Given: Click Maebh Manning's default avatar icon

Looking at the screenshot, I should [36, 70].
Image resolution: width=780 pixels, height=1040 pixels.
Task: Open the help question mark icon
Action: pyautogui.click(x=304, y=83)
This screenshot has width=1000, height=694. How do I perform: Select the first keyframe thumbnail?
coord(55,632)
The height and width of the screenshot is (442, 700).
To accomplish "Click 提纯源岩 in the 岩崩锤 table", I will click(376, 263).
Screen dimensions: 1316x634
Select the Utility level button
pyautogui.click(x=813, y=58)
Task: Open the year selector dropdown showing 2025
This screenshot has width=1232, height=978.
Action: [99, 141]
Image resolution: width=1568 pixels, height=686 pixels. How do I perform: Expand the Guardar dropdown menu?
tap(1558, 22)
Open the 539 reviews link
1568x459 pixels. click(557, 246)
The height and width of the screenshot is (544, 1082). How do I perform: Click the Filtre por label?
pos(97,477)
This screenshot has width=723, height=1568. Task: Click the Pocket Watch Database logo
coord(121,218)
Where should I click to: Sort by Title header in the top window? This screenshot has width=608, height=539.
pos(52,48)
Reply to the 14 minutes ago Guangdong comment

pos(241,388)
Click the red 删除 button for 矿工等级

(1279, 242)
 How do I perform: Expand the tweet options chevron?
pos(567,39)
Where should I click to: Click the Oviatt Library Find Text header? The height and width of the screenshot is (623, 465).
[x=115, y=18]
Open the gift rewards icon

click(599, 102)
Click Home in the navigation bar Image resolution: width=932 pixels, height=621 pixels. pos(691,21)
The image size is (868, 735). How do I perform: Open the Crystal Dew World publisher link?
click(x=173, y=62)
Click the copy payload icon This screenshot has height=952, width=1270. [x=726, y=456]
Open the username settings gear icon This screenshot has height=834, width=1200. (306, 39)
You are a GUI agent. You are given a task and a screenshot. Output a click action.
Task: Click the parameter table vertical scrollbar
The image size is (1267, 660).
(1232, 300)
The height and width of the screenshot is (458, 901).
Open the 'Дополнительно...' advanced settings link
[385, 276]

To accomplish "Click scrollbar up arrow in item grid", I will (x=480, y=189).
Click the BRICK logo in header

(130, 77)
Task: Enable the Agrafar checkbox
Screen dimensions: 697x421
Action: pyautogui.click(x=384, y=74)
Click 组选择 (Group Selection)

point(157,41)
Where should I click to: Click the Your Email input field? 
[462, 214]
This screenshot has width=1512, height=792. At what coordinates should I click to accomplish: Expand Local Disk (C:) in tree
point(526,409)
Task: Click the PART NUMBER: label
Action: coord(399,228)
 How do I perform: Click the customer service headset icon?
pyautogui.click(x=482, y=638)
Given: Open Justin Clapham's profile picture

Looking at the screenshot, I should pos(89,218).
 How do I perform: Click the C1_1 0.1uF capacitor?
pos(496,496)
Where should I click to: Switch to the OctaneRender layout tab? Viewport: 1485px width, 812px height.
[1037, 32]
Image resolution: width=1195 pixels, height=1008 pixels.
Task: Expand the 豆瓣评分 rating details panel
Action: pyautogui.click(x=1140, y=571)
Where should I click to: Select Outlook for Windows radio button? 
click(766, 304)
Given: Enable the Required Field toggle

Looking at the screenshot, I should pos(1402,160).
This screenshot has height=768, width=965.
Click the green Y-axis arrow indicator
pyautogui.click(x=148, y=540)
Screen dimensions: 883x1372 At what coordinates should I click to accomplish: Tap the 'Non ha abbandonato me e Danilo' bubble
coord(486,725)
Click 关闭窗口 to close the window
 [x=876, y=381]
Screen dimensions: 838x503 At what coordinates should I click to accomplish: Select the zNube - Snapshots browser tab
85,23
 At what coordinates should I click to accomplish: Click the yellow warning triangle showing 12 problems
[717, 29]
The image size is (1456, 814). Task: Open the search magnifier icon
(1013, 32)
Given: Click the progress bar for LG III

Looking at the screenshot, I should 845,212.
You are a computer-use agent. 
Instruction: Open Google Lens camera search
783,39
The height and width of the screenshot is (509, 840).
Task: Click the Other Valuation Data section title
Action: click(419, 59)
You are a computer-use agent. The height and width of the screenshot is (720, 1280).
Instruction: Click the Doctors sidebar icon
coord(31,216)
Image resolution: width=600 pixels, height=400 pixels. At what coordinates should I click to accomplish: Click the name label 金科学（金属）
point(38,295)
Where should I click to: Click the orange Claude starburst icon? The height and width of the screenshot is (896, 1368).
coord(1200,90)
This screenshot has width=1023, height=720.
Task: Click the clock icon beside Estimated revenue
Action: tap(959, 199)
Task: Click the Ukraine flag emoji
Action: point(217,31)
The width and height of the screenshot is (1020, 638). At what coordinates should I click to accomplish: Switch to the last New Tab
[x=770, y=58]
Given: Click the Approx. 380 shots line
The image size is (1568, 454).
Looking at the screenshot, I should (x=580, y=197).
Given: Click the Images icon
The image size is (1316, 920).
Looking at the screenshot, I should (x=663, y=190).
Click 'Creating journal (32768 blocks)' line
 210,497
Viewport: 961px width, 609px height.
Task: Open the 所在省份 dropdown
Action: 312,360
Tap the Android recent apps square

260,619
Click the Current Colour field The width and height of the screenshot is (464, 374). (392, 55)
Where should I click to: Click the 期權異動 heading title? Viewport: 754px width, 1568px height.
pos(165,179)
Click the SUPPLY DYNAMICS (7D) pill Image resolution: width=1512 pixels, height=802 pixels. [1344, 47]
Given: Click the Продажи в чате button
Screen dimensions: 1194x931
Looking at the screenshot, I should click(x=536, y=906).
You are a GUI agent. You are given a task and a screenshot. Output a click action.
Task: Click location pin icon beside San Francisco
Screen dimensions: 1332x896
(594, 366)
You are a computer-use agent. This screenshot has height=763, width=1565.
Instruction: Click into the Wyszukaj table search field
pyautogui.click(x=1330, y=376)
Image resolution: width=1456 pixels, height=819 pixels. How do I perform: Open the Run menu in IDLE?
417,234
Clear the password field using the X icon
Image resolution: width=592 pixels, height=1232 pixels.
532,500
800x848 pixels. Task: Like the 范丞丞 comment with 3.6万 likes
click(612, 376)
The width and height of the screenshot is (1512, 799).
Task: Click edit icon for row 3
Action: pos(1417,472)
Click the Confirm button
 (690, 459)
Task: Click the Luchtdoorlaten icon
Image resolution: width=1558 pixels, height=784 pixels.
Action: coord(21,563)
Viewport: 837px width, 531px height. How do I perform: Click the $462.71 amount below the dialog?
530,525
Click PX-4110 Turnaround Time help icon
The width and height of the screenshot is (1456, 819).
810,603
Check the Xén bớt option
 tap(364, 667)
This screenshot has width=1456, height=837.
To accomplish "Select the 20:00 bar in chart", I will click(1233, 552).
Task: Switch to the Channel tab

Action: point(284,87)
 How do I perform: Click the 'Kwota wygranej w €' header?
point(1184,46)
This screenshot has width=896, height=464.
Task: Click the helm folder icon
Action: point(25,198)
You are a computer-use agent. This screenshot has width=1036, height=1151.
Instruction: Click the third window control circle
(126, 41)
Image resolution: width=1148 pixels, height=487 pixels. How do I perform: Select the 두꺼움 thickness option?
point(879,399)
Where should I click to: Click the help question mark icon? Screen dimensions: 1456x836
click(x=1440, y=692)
########################################
## Direction
Can you print the data above verbatim, starting at the line that contains "Click the Confirm button" and ending at the last line of the data?

## Reply
Click the Confirm button
 (690, 459)
Task: Click the Luchtdoorlaten icon
Image resolution: width=1558 pixels, height=784 pixels.
Action: coord(21,563)
Viewport: 837px width, 531px height. How do I perform: Click the $462.71 amount below the dialog?
530,525
Click PX-4110 Turnaround Time help icon
The width and height of the screenshot is (1456, 819).
810,603
Check the Xén bớt option
 tap(364, 667)
This screenshot has width=1456, height=837.
To accomplish "Select the 20:00 bar in chart", I will click(1233, 552).
Task: Switch to the Channel tab

Action: point(284,87)
 How do I perform: Click the 'Kwota wygranej w €' header?
point(1184,46)
This screenshot has width=896, height=464.
Task: Click the helm folder icon
Action: point(25,198)
You are a computer-use agent. This screenshot has width=1036, height=1151.
Instruction: Click the third window control circle
(126, 41)
Image resolution: width=1148 pixels, height=487 pixels. How do I perform: Select the 두꺼움 thickness option?
point(879,399)
Where should I click to: Click the help question mark icon? Screen dimensions: 1456x836
click(x=1440, y=692)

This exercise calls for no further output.